Resizing a bitmap physically changes its width and height, and changes the number of bytes required to store the image. This is different from zooming, which mathematically changes the displayed size of the image, without affecting the stored data.
When resizing an image to enlarge it, LEADTOOLS must find enough room to hold the resulting image. If necessary, LEADTOOLS uses virtual memory (disk space treated as memory). On 32- and 64-bit systems, it uses the system's virtual memory.
On a 16-bit system, it looks for memory as follows:
First it checks the Windows system resources (including 386 Enhanced virtual memory).
If the Windows system resources are insufficient, it checks the available space on the disk specified for temporary files (defined using the TEMP or TMP environment variable).

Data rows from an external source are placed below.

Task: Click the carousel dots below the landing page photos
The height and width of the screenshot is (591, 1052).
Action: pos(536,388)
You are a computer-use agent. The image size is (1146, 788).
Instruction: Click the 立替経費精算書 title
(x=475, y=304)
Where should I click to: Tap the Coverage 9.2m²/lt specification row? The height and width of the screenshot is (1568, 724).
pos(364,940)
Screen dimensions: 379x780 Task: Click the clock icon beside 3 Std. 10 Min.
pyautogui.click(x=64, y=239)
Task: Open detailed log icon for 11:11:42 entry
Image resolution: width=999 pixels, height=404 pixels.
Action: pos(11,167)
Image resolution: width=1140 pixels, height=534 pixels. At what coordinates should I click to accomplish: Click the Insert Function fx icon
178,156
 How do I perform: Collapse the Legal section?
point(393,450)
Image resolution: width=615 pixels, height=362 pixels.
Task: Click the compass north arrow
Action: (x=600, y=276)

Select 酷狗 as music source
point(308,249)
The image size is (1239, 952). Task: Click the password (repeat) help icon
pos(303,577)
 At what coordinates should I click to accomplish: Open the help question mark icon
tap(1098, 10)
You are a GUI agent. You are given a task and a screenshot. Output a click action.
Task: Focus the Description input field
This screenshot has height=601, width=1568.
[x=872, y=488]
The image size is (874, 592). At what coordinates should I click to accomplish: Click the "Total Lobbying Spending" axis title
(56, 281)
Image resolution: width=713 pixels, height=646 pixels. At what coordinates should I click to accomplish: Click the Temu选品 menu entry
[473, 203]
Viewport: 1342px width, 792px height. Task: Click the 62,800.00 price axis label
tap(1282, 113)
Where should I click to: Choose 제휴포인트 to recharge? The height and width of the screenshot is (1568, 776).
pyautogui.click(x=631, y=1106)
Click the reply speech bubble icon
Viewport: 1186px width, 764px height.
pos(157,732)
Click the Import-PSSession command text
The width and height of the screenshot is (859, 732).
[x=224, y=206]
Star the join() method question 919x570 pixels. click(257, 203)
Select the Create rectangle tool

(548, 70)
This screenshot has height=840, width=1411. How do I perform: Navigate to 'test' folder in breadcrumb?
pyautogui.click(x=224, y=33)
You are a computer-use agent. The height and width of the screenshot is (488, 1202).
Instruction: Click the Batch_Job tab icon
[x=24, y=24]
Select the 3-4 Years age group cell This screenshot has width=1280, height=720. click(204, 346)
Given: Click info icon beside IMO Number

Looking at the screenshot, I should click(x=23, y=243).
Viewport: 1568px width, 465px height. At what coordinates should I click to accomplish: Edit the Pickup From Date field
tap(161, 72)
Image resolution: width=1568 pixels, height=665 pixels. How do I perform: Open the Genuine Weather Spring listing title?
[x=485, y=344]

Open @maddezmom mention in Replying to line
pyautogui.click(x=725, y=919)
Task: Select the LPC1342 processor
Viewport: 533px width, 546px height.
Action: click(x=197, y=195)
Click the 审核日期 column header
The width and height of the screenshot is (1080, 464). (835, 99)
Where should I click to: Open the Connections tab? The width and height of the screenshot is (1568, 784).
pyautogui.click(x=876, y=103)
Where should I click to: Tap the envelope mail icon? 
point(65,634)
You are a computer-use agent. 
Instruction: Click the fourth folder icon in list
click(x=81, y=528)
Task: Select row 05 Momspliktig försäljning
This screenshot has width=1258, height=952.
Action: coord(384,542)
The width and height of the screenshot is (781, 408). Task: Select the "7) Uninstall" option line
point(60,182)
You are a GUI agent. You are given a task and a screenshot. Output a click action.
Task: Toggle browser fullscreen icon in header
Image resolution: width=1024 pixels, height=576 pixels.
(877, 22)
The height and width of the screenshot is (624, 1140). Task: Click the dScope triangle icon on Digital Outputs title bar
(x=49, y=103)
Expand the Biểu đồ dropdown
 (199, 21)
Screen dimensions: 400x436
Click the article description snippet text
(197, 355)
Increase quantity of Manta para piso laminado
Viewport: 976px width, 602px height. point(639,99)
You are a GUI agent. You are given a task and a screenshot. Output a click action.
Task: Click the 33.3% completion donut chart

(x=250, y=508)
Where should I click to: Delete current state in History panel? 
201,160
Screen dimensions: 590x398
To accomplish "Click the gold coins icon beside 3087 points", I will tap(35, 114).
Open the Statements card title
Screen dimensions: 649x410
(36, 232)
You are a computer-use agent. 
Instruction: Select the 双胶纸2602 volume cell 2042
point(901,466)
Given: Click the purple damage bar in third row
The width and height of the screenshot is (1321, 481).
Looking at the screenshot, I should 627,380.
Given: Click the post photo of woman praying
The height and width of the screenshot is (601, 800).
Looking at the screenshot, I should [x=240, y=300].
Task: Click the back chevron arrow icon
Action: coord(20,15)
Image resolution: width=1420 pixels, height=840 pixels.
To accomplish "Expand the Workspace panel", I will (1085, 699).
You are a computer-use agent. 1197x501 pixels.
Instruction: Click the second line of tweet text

If there is not enough memory or virtual memory to hold the resulting image, the function returns an error code.
To resize a buffer to a new specified size, use LBuffer::Resize. To set up information for the LBuffer::Resize function, use LBuffer::StartResize. When all lines have been processed, you must call LBuffer::StopResize to clean up all data variables and buffers allocated by LBuffer::StartResize and reset all internal variables to their default settings.
To resize the image from an existing bitmap, and put the resized image into a destination bitmap while leaving the original bitmap intact, use LBitmapBase::Resize.
To resize a bitmap region by the specified number of pixels, use LBitmapRgn::ResizeRgn.
To resize a bitmap to a new width and height, use LBitmapBase::Size.
LBitmapBase::SizeInterpolate provides additional resizing methods.